We have remote wear liner monitoring systems that allow wear trends to be developed without shutting down. These allow for maximised wear liner life and the possibility of implementing liner regimes to even out wear. How much quicker would it be to know which liners to change before shutting down and hosing out? Could high wear panels be made rotable?

Idlers are a major problem for assessment. Our one-kilometre-long conveyor has approximately 4000 idlers in carry and return frames. It is difficult to assess internal components visually and we usually rely on noise, visible bearing collapse and seizure to identify failure or near onset failure. It is sometimes difficult to hear unusual noises over background even with headphones and microphone. It is often near impossible to see centre roll idlers and sometimes there is only access to one side of the conveyor. Lighting is often poor. What can we do?

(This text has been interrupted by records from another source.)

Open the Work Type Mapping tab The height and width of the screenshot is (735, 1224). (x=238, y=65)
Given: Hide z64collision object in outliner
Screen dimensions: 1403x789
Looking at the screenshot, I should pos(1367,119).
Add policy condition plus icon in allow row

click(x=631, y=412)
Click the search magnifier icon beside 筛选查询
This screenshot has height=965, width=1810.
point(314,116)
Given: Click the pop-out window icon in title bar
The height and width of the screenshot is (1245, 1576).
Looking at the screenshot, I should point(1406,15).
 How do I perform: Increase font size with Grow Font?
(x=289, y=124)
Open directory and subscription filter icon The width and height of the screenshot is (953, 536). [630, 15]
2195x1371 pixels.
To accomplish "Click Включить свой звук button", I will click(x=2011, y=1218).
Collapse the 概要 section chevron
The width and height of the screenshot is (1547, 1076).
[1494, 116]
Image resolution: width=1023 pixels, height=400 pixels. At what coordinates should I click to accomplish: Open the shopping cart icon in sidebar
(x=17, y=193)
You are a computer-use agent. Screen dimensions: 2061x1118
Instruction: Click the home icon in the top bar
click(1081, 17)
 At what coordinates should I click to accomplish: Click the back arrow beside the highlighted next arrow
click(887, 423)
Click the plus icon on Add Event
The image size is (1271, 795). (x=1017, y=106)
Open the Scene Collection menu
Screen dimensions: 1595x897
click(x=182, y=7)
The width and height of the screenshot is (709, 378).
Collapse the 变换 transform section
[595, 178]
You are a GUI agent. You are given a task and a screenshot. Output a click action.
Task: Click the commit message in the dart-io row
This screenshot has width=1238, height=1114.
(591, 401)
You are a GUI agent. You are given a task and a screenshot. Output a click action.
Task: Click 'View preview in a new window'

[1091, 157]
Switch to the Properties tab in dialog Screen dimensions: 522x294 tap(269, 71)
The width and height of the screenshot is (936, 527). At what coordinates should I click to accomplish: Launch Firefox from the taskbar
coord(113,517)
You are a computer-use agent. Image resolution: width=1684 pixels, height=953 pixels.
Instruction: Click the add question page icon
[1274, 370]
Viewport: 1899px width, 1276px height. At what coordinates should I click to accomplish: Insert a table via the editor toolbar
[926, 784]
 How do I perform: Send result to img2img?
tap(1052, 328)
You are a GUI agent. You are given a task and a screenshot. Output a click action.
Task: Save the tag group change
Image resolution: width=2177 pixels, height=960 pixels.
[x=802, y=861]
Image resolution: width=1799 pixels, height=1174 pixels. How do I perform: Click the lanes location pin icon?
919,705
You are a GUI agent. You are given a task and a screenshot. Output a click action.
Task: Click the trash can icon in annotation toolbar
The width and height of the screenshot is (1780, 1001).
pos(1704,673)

We have systems that can identify changes in idler baseline condition information through the installation of a fibre-optic cable on the conveyor stringers. This will generally indicate the gradual deterioration of idlers in a localised area such that inspection and change can be targeted at the next opportunity. It will indicate the change that comes with catastrophic failure also.

We have systems that monitor each idler frame and identify changes in baseline conditions for assessment. The sensors can be retrofitted to existing idler frames.

We have systems that are installed inside individual idler rolls and provide roll by roll condition on a continuous basis, and include data such as vibration, shell condition, bearing temperature and speed. The monitors are built into idlers during manufacture and supplied as complete units.

Many of the technologies available to monitor conveyors are now available with wireless connection, avoiding cabling and multiple I/O connections. I have recently seen a system that is fully plug and play, with ability to receive signals from hundreds of locations by piggybacking into a single gateway and that completes all integration and assessment in the cloud before directing output back to the plant control system.

Is it a value proposition to invest in remote condition monitoring? This will be system specific and depends on financial calculation such as net present value (NPV). NPV does not consider the potential to remove people from the monitoring equation, thereby reducing contact with conveyors and risk of injury. NPV also does not generally consider the possibility to anticipate and manage failure to best financial and operating advantage.